◆ **What you need to do**:
Keep the pictures out and restate every record exactly.

========================================

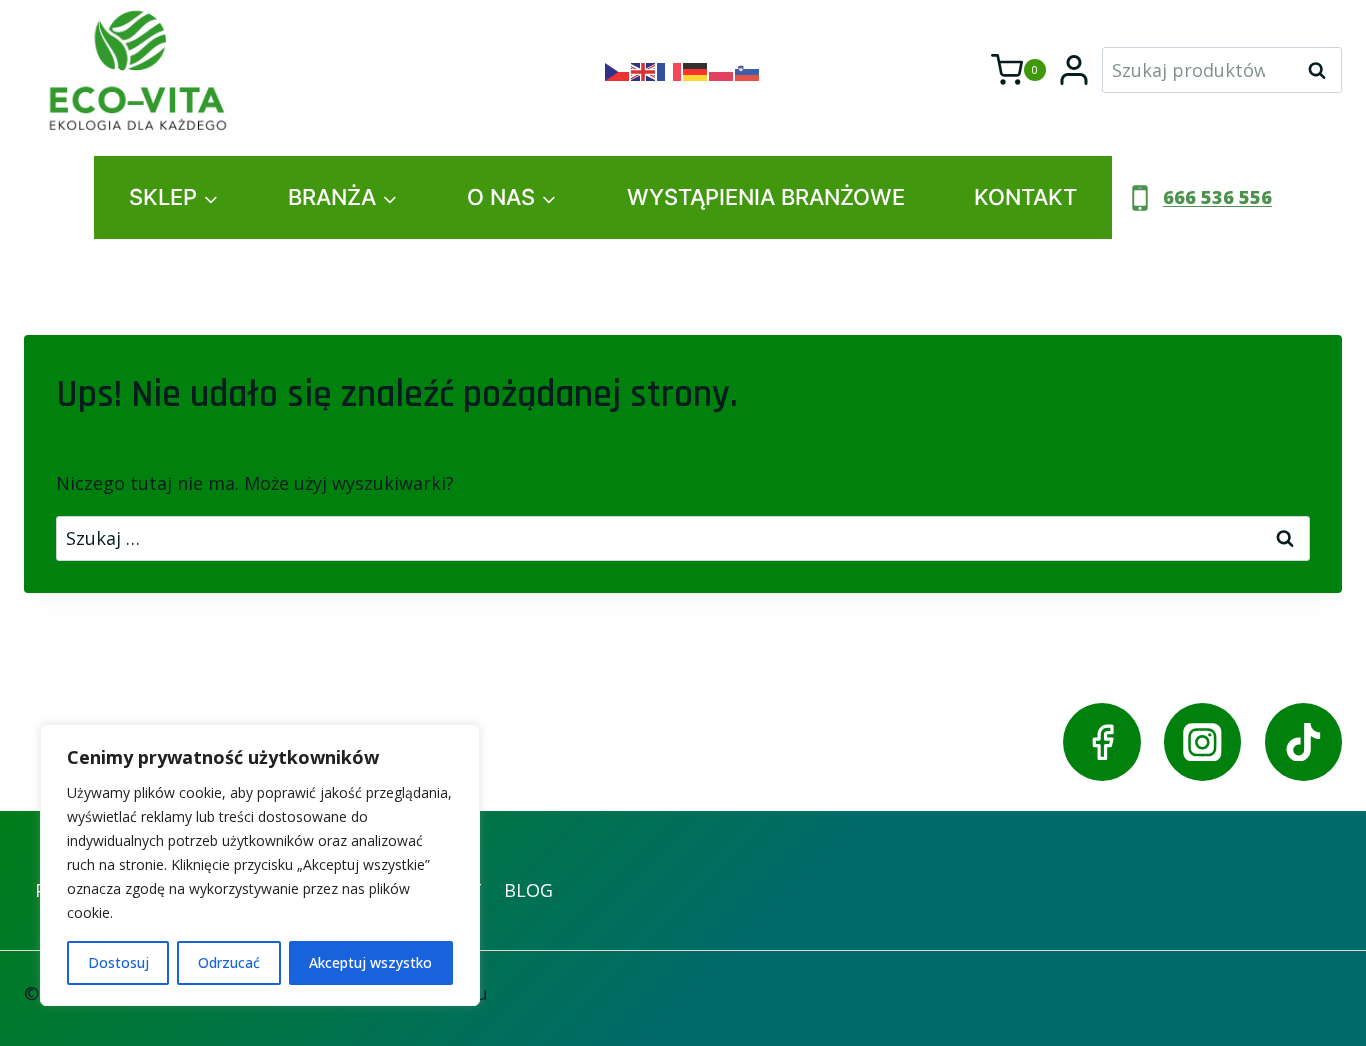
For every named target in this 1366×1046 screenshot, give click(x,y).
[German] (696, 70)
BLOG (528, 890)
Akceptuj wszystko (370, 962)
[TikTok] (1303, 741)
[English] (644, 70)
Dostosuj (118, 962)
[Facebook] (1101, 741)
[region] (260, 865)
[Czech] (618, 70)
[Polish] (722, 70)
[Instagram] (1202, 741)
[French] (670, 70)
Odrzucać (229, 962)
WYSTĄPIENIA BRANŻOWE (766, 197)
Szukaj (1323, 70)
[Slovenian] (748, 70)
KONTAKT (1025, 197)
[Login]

========================================

◆ **Final answer**:
For every named target in this 1366×1046 screenshot, give click(x,y).
[German] (696, 70)
BLOG (528, 890)
Akceptuj wszystko (370, 962)
[TikTok] (1303, 741)
[English] (644, 70)
Dostosuj (118, 962)
[Facebook] (1101, 741)
[region] (260, 865)
[Czech] (618, 70)
[Polish] (722, 70)
[Instagram] (1202, 741)
[French] (670, 70)
Odrzucać (229, 962)
WYSTĄPIENIA BRANŻOWE (766, 197)
Szukaj (1323, 70)
[Slovenian] (748, 70)
KONTAKT (1025, 197)
[Login]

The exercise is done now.